Vivace incontro conviviale nei locali del ristorante “Franco ar vicoletto”, in via dei Falisci a Roma, dove si sono riuniti gli amici dell’Associazione “Adelphi Philosophi”, un consesso informale, trasversale, conservatore libertario che si ripromette la condivisione del sapere, la calorosa amicizia, la tolleranza, la mutualità fraterna, la identità della “Fratria”, come amano dire, al posto di Patria. Il tema, “Legge elettorale e democrazia: perché oggi un referendum per abrogare il rosatellum”, è stato trattato da Elisabetta Trenta, già ministro della Difesa nel Governo Conte1, Presidente del Comitato per i Referendum sulla legge elettorale (4 quesiti presentati alla Corte di Cassazione con l’obiettivo di ridare ai cittadini la scelta di eleggere i parlamentari). Con lei il nostro direttore Salvatore Sfrecola, intervenuto, ha spiegato, anche come Presidente del Centro studi storici, politici e giuridici Vittorio Emanuele Orlando.

Elisabetta Trenta ha denunciato le disfunzioni della legge elettorale vigente, la n. 165 del 3 novembre 2017, il cosiddetto rosatellum, dal relatore alla Camera dei deputati l’on. Ettore Rosato, già della Margherita, oggi di Italia Viva. La critica alla legge muove essenzialmente dalla filosofia alla quale si ispira, tutto il potere alle segreterie dei partiti le quali scelgono i candidati e li collocano nella lista nella posizione utile per rientrare nel numero dei seggi assegnati in relazione ai voti ottenuti, così privando il cittadino del diritto di scegliere chi lo deve rappresentare. Con lesione gravissima, ha spiegato la Professoressa Trenta, di un principio che non è solo costituzionale ma implicito nell’ordinamento democratico rappresentativo secondo il quale “Ogni membro del Parlamento rappresenta la Nazione ed esercita le sue funzioni senza vincolo di mandato” (art. 67).

Non solo, con alcuni efficaci esempi la Professoressa Trenta ha spiegato come la legge favorisca anche gruppi minuscoli purché collegati ad altri più potenti così danneggiando altri partiti che, con la medesima consistenza elettorale, sono invece svantaggiati per essersi presentati da soli. La relatrice ha illustrato con dovizia di particolari questa ed altre disfunzioni della legge insistendo sulla necessità di tornare ad un sistema elettorale che privilegi il rapporto fra elettore ed eletto anche per evitare che le assemblee elettive continuino ad essere assise di “nominati”, con l’effetto di allontanare sempre di più il cittadino dalle urne.
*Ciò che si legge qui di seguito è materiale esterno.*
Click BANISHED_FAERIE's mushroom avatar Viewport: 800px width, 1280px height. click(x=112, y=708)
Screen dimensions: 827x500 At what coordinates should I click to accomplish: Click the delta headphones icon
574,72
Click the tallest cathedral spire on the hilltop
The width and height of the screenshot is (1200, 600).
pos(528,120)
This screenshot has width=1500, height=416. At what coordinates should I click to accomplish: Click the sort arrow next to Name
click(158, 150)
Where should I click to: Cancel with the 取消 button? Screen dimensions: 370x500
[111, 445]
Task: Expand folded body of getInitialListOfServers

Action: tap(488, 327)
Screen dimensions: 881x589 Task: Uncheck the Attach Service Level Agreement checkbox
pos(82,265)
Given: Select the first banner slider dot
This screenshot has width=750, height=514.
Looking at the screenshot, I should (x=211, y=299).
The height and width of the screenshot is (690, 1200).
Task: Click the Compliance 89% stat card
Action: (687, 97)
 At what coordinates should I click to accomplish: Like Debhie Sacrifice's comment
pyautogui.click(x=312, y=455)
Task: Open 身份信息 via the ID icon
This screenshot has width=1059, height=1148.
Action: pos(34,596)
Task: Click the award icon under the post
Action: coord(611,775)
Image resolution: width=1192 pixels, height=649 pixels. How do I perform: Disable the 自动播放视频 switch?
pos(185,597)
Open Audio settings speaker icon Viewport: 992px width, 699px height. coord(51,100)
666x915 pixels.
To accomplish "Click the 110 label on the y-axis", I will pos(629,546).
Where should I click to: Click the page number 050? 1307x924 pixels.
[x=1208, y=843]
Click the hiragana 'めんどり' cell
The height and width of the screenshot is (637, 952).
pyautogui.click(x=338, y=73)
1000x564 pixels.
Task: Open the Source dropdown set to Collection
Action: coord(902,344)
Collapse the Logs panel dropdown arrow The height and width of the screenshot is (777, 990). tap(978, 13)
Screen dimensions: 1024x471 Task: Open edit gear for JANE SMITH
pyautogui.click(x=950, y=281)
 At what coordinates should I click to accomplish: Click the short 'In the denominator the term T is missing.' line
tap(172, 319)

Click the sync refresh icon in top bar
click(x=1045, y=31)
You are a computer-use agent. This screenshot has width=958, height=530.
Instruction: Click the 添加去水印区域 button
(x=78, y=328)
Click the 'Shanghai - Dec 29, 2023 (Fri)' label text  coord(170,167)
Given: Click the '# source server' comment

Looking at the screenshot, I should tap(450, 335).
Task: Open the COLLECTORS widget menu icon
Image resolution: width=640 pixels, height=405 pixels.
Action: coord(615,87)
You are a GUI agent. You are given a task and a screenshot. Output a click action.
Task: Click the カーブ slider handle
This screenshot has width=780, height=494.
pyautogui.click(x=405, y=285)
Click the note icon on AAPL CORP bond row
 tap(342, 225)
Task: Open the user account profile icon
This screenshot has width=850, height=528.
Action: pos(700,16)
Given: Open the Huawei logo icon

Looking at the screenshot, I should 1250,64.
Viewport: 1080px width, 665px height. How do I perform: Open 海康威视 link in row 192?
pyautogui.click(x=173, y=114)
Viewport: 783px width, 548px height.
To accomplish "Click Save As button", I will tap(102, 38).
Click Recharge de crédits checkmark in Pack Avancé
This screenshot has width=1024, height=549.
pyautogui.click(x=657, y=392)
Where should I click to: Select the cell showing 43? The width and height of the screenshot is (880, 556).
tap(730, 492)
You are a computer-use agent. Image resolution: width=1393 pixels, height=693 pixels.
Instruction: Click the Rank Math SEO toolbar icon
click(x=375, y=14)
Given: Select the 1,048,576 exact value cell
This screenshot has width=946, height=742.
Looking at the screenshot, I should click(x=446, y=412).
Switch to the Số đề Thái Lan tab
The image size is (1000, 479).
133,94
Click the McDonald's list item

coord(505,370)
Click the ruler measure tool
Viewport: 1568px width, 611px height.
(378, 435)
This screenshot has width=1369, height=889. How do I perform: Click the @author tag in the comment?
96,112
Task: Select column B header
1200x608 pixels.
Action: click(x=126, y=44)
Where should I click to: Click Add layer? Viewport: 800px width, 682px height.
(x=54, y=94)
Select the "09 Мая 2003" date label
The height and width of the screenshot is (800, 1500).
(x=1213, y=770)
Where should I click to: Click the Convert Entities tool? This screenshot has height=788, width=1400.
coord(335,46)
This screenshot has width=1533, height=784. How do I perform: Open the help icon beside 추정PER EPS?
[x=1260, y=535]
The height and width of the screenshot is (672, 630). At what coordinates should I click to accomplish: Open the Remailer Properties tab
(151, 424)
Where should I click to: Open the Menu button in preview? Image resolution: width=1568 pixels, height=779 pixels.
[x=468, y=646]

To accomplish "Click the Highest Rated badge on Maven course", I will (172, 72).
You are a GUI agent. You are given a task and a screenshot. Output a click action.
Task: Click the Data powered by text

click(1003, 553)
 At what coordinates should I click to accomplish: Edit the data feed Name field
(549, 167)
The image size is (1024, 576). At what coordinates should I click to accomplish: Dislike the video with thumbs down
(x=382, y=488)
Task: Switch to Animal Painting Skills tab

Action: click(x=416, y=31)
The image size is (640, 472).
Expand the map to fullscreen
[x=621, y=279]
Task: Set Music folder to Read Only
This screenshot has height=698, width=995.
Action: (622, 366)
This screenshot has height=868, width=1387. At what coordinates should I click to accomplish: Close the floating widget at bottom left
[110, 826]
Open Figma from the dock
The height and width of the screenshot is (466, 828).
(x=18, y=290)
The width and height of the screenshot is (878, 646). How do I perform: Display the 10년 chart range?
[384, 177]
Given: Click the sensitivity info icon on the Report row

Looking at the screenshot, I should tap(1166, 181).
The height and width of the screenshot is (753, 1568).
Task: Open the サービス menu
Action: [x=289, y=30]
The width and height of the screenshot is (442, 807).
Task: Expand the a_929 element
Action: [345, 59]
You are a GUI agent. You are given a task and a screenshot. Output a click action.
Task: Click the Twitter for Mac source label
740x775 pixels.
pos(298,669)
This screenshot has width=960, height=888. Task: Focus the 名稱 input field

Come hanno rivelato le ultime tornate elettorali.

Il nostro direttore, Salvatore Sfrecola, ha spiegato di intervenire anche in veste di Presidente del Centro studi Vittorio Emanuele Orlando per ricordare come sia stato proprio quell’eminente giurista, fondatore della scuola italiana del diritto pubblico, a sottolineare, ancora nell’Ottocento, nel 1882 in occasione di un suo straordinario studio, che è gli avvalso il conferimento della Cattedra di Diritto costituzionale a Palermo, giovanissimo (era nato nel 1860), la legge elettorale come fondamentale nell’ordinamento democratico parlamentare. Orlando analizzate tutte le ipotesi in campo, a cominciare dalla legge allora vigente, di natura proporzionale, era giunto alla conclusione che fosse da preferire un sistema basato su collegi uninominali all’inglese, capaci di assicurare un rapporto diretto e forte tra eletto ed elettore, così assicurando al parlamentare l’autorevolezza che nasce dal consenso. A conferma degli effetti del sistema basato su collegi uninominali, sufficientemente ristretti per assicurare la diretta conoscenza del candidato e del suo programma politico, Sfrecola ha fatto l’esempio della recente elezione nel Regno Unito dove il vecchio segretario del partito laburista, Jeremy Corbyn, espulso dal partito, si è presentato da solo nel suo vecchio collegio elettorale. Non solo è stato eletto ma ha avuto anche più voti di quelli ottenuti in passato, a dimostrazione del fatto che nel territorio si è instaurato un rapporto di fiducia e di condivisione con l’elettorato che è la forza della democrazia. E, conseguentemente, nel sistema elettorale sta la governabilità di un paese, la sua stabilità politica, perché il leader del partito uscito vincitore dalle elezioni ha l’autorevolezza della forza politica radicata sul territorio.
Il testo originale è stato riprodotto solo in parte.